A judge Thursday refused to throw out the lawsuit of the father of a 20-year-old disabled woman who died along with her mother in a blaze that swept through their Crane Street home last year.

Superior Court Judge Dale Radcliffe in Bridgeport ruled the case will go on to trial.

Paul O’Neill, of Hinckley, Ohio, contends in the suit that his daughter Katherine Rose O’Neill died as a result of the negligence by his ex-wife Maureen Gerrity, the girl’s mother. He is suing his ex-wife’s sister, Catherine Robertson, who is the administrator of his ex-wife’s estate.

The mother and daughter were asleep in a second-floor bedroom about 1 a.m. March 14, 2014, when the fire broke out in their small Cape at 135 Crane St. The fire-damaged dwelling was sold to a builder for $200,000 in a recent auction.

Firefighters managed to get the mother and daughter out of the burning home, but both were later pronounced dead at Bridgeport Hospital.

The Fairfield fire marshal later determined the fire was caused by the negligent disposal of smoking material.

In his lawsuit, O’Neill claims Gerrity was a frequent smoker and was under the influence of drugs, including codeine and alcohol at the time of the fire.

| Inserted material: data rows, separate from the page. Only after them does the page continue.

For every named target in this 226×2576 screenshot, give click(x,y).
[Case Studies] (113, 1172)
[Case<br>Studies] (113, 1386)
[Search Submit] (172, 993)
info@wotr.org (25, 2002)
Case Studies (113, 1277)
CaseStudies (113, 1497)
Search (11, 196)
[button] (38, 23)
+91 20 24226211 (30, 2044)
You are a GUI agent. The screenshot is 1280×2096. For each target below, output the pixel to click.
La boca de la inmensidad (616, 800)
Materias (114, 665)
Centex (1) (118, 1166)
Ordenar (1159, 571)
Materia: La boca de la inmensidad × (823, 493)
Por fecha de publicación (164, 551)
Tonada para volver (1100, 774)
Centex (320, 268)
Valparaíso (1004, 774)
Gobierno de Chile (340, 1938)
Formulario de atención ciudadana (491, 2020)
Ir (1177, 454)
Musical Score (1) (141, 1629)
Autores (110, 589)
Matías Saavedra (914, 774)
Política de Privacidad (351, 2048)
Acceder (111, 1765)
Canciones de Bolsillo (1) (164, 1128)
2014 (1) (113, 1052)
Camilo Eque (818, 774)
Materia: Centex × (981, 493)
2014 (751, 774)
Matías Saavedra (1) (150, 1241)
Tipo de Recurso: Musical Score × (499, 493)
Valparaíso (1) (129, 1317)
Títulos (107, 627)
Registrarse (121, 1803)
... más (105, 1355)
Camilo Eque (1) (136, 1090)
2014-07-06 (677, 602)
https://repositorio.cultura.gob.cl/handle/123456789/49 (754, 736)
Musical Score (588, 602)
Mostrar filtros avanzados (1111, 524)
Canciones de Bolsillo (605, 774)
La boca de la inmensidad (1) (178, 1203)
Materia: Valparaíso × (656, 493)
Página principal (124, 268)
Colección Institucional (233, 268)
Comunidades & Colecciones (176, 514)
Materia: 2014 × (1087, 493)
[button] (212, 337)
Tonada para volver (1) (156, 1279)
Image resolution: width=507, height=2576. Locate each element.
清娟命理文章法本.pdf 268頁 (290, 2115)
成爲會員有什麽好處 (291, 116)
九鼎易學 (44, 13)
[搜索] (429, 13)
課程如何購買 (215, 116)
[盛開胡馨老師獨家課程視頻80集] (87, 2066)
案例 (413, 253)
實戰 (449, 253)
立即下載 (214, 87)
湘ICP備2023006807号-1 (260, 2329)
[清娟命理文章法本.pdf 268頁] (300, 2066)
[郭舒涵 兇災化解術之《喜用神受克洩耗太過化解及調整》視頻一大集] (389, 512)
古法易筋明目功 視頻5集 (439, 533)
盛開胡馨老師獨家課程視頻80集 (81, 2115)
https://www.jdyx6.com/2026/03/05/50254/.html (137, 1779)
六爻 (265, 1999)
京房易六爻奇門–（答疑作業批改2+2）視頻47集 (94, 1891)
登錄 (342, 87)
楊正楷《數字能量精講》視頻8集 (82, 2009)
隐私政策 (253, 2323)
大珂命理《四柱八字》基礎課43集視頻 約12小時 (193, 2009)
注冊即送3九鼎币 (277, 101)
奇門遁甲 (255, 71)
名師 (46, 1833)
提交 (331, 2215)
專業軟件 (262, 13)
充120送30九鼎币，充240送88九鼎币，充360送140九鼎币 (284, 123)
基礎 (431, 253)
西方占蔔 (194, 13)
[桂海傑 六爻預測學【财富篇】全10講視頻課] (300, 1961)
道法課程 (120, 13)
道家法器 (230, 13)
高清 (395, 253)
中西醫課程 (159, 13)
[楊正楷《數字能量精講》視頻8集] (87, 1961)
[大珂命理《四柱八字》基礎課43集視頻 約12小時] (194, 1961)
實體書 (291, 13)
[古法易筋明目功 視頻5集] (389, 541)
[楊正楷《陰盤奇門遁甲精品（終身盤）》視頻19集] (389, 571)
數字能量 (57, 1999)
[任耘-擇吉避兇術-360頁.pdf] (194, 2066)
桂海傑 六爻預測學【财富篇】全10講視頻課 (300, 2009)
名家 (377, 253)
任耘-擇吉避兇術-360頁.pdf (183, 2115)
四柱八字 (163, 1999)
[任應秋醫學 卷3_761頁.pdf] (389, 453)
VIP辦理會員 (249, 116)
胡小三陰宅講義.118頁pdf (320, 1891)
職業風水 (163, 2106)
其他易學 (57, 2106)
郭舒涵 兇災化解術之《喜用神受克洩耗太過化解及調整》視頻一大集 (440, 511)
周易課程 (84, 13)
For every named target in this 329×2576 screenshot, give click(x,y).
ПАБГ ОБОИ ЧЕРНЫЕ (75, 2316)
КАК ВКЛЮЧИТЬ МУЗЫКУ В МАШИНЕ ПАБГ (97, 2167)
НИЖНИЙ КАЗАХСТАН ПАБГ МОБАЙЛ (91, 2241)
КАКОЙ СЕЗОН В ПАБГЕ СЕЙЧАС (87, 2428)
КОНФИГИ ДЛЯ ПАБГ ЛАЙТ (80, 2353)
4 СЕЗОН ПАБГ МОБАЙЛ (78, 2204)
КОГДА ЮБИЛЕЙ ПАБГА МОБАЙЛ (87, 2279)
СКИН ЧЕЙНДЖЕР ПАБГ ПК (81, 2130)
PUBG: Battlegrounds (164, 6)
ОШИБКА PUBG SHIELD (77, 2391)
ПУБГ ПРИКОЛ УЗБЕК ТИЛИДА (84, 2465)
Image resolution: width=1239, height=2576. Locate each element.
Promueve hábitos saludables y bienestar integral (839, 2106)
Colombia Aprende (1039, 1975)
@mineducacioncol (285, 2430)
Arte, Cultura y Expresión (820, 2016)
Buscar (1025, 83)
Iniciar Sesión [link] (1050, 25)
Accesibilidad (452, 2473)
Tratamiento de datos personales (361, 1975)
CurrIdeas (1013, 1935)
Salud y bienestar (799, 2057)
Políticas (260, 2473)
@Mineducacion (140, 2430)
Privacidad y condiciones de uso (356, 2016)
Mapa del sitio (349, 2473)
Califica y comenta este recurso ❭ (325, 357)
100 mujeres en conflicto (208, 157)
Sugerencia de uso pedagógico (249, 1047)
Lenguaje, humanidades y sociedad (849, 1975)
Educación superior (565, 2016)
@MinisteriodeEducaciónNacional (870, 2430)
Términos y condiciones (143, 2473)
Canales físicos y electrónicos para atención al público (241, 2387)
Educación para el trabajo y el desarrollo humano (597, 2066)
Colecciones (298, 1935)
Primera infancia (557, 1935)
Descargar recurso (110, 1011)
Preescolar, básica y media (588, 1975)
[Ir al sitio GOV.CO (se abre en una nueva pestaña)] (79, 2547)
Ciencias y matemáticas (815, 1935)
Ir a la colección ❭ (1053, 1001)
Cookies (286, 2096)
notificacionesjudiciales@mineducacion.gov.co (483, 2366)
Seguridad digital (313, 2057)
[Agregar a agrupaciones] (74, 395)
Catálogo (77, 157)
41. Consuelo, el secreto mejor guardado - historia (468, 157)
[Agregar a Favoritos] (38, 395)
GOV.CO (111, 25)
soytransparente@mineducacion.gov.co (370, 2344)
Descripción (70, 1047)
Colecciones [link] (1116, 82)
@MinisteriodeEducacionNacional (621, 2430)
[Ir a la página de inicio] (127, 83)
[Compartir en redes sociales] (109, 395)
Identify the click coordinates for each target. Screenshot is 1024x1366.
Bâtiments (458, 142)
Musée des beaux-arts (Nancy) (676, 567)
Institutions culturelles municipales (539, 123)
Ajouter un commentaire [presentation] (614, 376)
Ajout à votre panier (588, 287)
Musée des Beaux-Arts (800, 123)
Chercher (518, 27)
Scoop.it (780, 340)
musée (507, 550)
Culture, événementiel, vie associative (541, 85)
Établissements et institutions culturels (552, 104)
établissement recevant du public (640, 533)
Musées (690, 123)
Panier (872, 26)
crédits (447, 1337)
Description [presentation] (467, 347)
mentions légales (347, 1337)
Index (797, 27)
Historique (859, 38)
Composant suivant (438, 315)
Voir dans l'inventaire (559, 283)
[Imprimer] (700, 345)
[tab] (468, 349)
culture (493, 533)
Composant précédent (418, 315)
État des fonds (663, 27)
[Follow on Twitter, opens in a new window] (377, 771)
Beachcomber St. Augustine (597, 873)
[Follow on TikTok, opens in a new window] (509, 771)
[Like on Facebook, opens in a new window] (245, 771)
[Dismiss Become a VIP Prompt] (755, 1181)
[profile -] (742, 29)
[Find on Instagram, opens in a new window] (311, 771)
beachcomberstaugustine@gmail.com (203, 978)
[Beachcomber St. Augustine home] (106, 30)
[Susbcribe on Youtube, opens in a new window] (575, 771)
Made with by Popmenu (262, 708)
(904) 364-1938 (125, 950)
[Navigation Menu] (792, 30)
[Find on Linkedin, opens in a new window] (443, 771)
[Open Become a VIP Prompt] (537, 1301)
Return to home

Robertson’s lawyer, Michael Connelly, filed a motion to dismiss the lawsuit under the doctrine of parental immunity. Under the doctrine parents do not have civil liability for their children’s personal injuries inflicted during their minor years.

While Katherine O’Neill was not a minor, Connelly claimed she was developmentally disabled and totally dependent on her mother as a full-time care giver. He argued she therefore was “unemancipated” at the time of her death and the doctrine should apply.

“This argument is creative, but it is not controlling,” the judge stated. “This court declines the invitation to expand immunity to the facts alleged in this case.”

Connelly declined comment on the ruling. Neither Paul O’Neill nor his lawyer could be reached for comment.